In the meantime, public attention has focused on the role played by Scott, who is notorious for goading his followers into risky rowdiness at shows. He has pleaded guilty to reckless or disorderly conduct twice—after instructing Lollapalooza attendees to climb over barricades in 2015, and after police said he tried to incite a riot at a show in 2017—and he once infamously encouraged a concertgoer to jump from a theater balcony. The 2019 Astroworld festival saw some injuries from trampling, but Scott wasn’t exactly preaching caution when hyping its sequel: On Instagram, he wrote about craving chaos after being cooped up for so long. When the concert sold out in May, he posted, “IM PUTTING A PLAN TOGETHER NOW TO GET SOME MORE OF THE WILD ONES IN. EVEN IF I GOTTA SNEAK THEM IN.”
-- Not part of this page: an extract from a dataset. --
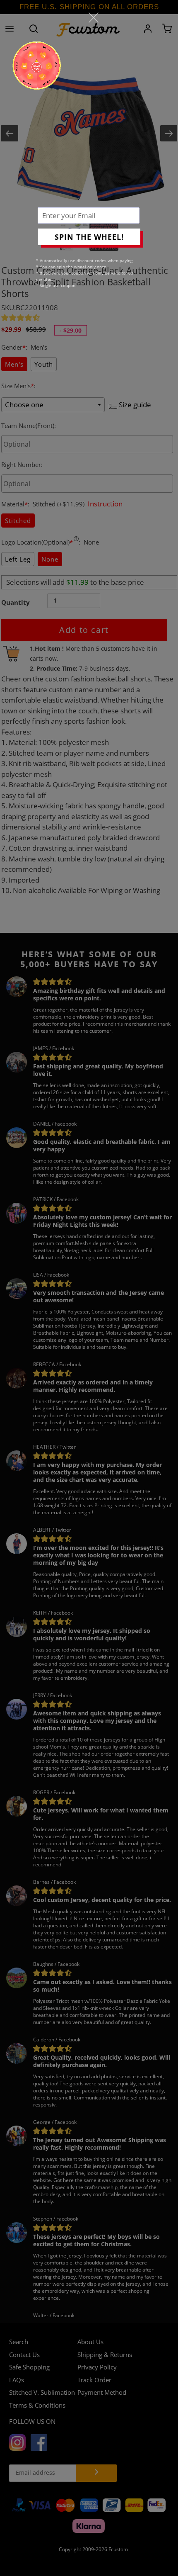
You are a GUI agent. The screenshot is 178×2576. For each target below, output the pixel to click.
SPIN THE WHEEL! (89, 237)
A sense of mayhem is part of the fun of so much live music, but even the loudest musicians have been known to quiet things down when their followers get out of control. The history of rambunctious concerts is partly a history of artists setting norms and intervening—even Woodstock ’99 featured The Offspring’s Dexter Holland telling men to stop groping female crowd surfers. On Friday, Scott stopped the show momentarily when he spotted someone who needed assistance and when he noticed an ambulance in the crowd. But he quickly resumed both times, and kept performing for nearly 40 minutes after city officials declared a “mass casualty event.”

It is, to be sure, impossible to say exactly how much of a difference Scott’s actions made or could have made. Some security experts have said that suddenly ending such a packed show might have caused a riot, but Houston Fire Chief Samuel Peña told the Times that Scott should have taken a “tactical pause.” Scott’s girlfriend, Kylie Jenner, has said they didn’t know of any deaths until after the show, and Scott posted an Instagram video saying, “I could just never imagine the severity of the situation.” In any case, the clips of the rapper performing feet away from incapacitated fans don’t suggest that Scott proactively fostered an atmosphere of watchfulness or care for the people who had come to see him. In the Houston Chronicle, Basil Mirza Baig—whose brother, Danish Baig, was trampled to death—recalled how it felt for the music to keep playing as mayhem unfolded: “Travis Scott just kept telling people to rage. We were nobodies to them.”

It is common to view crowds in that manner—as a big “nobody,” all undifferentiated bodies swaying as one. But the truth is that live-music audiences are temporary communities that are shaped by their circumstances and composed of people with free will. In the wrenching videos that have emerged from the ground at Astroworld, you see some heedless concertgoers climbing up on ambulances. You also see people helping the injured, pleading with concert staffers, and generally trying to raise alarm. In each case, individuals acted against the supposed single mind of the crowd.

To read through the biographies of the victims is to be reminded in another way of how a crowd is just a collection of humans with their own stories, their own loved ones, and their own desires. Two minors, a 14-year-old and a 16-year-old, are among those dead, and the oldest of the eight fatalities was just 27. Their numbers include an athlete and an artist and a husband-to-be, and a fear of death likely wasn’t on their mind when they went out to one of the first major music festivals held in more than a year. Promoters, performers, and organizers are the ones who should be thinking about the conditions they create and profit from—so that the mass communion that so many people have been longing for doesn’t become a nightmare.

This article initially stated that Travis Scott said, “Who asked me to stop?” during his Astroworld performance. He did not.